+++ STORED DATA

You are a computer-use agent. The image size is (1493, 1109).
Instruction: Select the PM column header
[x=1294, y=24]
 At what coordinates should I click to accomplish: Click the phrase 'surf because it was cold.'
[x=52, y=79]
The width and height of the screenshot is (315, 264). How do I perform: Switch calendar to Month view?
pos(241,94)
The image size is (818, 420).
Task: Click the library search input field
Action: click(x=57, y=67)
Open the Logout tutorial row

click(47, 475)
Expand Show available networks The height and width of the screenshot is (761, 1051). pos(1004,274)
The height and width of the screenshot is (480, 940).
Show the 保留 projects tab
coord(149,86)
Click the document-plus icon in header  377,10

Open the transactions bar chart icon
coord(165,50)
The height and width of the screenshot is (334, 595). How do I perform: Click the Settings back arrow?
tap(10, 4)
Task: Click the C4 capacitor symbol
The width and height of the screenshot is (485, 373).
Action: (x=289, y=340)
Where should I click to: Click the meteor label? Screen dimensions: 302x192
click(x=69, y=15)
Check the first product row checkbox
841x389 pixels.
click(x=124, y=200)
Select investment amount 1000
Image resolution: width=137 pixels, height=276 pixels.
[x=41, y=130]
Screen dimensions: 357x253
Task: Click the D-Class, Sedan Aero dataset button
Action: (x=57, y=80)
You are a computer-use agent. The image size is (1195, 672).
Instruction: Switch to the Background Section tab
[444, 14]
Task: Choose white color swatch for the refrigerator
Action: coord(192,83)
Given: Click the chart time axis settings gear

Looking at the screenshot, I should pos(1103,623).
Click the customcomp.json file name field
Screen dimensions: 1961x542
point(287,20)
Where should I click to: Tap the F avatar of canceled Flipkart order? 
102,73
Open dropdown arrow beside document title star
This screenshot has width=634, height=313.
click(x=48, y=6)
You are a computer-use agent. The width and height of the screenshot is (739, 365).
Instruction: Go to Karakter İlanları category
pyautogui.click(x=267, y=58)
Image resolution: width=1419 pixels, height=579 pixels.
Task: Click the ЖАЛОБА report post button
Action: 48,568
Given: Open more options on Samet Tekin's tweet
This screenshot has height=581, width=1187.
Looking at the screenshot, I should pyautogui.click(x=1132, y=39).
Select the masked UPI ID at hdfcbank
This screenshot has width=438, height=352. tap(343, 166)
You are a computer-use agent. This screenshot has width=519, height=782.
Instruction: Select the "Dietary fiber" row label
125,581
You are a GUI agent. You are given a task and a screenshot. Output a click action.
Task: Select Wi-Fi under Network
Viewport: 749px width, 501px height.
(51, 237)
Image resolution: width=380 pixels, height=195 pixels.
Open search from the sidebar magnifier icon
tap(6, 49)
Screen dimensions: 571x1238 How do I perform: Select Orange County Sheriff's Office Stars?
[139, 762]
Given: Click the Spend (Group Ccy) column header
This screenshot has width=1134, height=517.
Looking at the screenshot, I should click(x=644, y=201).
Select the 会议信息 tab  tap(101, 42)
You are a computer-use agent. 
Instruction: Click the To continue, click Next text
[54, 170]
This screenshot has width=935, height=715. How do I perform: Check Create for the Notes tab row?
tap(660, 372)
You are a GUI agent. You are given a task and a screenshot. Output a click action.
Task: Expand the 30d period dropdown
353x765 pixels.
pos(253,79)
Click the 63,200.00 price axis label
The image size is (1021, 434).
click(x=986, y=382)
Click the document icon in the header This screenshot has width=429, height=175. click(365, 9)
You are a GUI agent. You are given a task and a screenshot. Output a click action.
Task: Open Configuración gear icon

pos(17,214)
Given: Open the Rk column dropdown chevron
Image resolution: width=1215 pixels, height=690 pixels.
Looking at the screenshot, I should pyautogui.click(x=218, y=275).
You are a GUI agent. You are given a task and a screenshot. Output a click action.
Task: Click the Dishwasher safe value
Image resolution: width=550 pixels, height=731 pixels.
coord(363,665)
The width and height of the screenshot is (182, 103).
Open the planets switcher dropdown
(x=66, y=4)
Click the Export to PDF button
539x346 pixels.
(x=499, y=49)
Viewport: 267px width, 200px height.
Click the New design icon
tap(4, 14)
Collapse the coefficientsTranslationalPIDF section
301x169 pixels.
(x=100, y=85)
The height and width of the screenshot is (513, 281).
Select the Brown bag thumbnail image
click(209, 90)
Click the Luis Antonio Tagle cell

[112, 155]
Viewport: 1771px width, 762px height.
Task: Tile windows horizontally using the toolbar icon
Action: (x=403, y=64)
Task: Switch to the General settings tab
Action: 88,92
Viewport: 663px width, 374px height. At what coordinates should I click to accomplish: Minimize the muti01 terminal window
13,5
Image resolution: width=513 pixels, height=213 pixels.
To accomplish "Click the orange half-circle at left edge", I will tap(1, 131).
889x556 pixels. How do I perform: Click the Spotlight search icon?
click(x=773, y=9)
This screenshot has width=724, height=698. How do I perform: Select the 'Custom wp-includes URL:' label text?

++++++

EXERCISE OBJECTIVE:
Produce the entries above once more, identical in every detail.

TASK RESPONSE:
You are a computer-use agent. The image size is (1493, 1109).
Instruction: Select the PM column header
[x=1294, y=24]
 At what coordinates should I click to accomplish: Click the phrase 'surf because it was cold.'
[x=52, y=79]
The width and height of the screenshot is (315, 264). How do I perform: Switch calendar to Month view?
pos(241,94)
The image size is (818, 420).
Task: Click the library search input field
Action: click(x=57, y=67)
Open the Logout tutorial row

click(47, 475)
Expand Show available networks The height and width of the screenshot is (761, 1051). pos(1004,274)
The height and width of the screenshot is (480, 940).
Show the 保留 projects tab
coord(149,86)
Click the document-plus icon in header  377,10

Open the transactions bar chart icon
coord(165,50)
The height and width of the screenshot is (334, 595). How do I perform: Click the Settings back arrow?
tap(10, 4)
Task: Click the C4 capacitor symbol
The width and height of the screenshot is (485, 373).
Action: (x=289, y=340)
Where should I click to: Click the meteor label? Screen dimensions: 302x192
click(x=69, y=15)
Check the first product row checkbox
841x389 pixels.
click(x=124, y=200)
Select investment amount 1000
Image resolution: width=137 pixels, height=276 pixels.
[x=41, y=130]
Screen dimensions: 357x253
Task: Click the D-Class, Sedan Aero dataset button
Action: (x=57, y=80)
You are a computer-use agent. The image size is (1195, 672).
Instruction: Switch to the Background Section tab
[444, 14]
Task: Choose white color swatch for the refrigerator
Action: coord(192,83)
Given: Click the chart time axis settings gear

Looking at the screenshot, I should pos(1103,623).
Click the customcomp.json file name field
Screen dimensions: 1961x542
point(287,20)
Where should I click to: Tap the F avatar of canceled Flipkart order? 
102,73
Open dropdown arrow beside document title star
This screenshot has width=634, height=313.
click(x=48, y=6)
You are a computer-use agent. The width and height of the screenshot is (739, 365).
Instruction: Go to Karakter İlanları category
pyautogui.click(x=267, y=58)
Image resolution: width=1419 pixels, height=579 pixels.
Task: Click the ЖАЛОБА report post button
Action: 48,568
Given: Open more options on Samet Tekin's tweet
This screenshot has height=581, width=1187.
Looking at the screenshot, I should pyautogui.click(x=1132, y=39).
Select the masked UPI ID at hdfcbank
This screenshot has width=438, height=352. tap(343, 166)
You are a computer-use agent. This screenshot has width=519, height=782.
Instruction: Select the "Dietary fiber" row label
125,581
You are a GUI agent. You are given a task and a screenshot. Output a click action.
Task: Select Wi-Fi under Network
Viewport: 749px width, 501px height.
(51, 237)
Image resolution: width=380 pixels, height=195 pixels.
Open search from the sidebar magnifier icon
tap(6, 49)
Screen dimensions: 571x1238 How do I perform: Select Orange County Sheriff's Office Stars?
[139, 762]
Given: Click the Spend (Group Ccy) column header
This screenshot has width=1134, height=517.
Looking at the screenshot, I should click(x=644, y=201).
Select the 会议信息 tab  tap(101, 42)
You are a computer-use agent. 
Instruction: Click the To continue, click Next text
[54, 170]
This screenshot has width=935, height=715. How do I perform: Check Create for the Notes tab row?
tap(660, 372)
You are a GUI agent. You are given a task and a screenshot. Output a click action.
Task: Expand the 30d period dropdown
353x765 pixels.
pos(253,79)
Click the 63,200.00 price axis label
The image size is (1021, 434).
click(x=986, y=382)
Click the document icon in the header This screenshot has width=429, height=175. click(365, 9)
You are a GUI agent. You are given a task and a screenshot. Output a click action.
Task: Open Configuración gear icon

pos(17,214)
Given: Open the Rk column dropdown chevron
Image resolution: width=1215 pixels, height=690 pixels.
Looking at the screenshot, I should pyautogui.click(x=218, y=275).
You are a GUI agent. You are given a task and a screenshot. Output a click action.
Task: Click the Dishwasher safe value
Image resolution: width=550 pixels, height=731 pixels.
coord(363,665)
The width and height of the screenshot is (182, 103).
Open the planets switcher dropdown
(x=66, y=4)
Click the Export to PDF button
539x346 pixels.
(x=499, y=49)
Viewport: 267px width, 200px height.
Click the New design icon
tap(4, 14)
Collapse the coefficientsTranslationalPIDF section
301x169 pixels.
(x=100, y=85)
The height and width of the screenshot is (513, 281).
Select the Brown bag thumbnail image
click(209, 90)
Click the Luis Antonio Tagle cell

[112, 155]
Viewport: 1771px width, 762px height.
Task: Tile windows horizontally using the toolbar icon
Action: (x=403, y=64)
Task: Switch to the General settings tab
Action: 88,92
Viewport: 663px width, 374px height. At what coordinates should I click to accomplish: Minimize the muti01 terminal window
13,5
Image resolution: width=513 pixels, height=213 pixels.
To accomplish "Click the orange half-circle at left edge", I will tap(1, 131).
889x556 pixels. How do I perform: Click the Spotlight search icon?
click(x=773, y=9)
This screenshot has width=724, height=698. How do I perform: Select the 'Custom wp-includes URL:' label text?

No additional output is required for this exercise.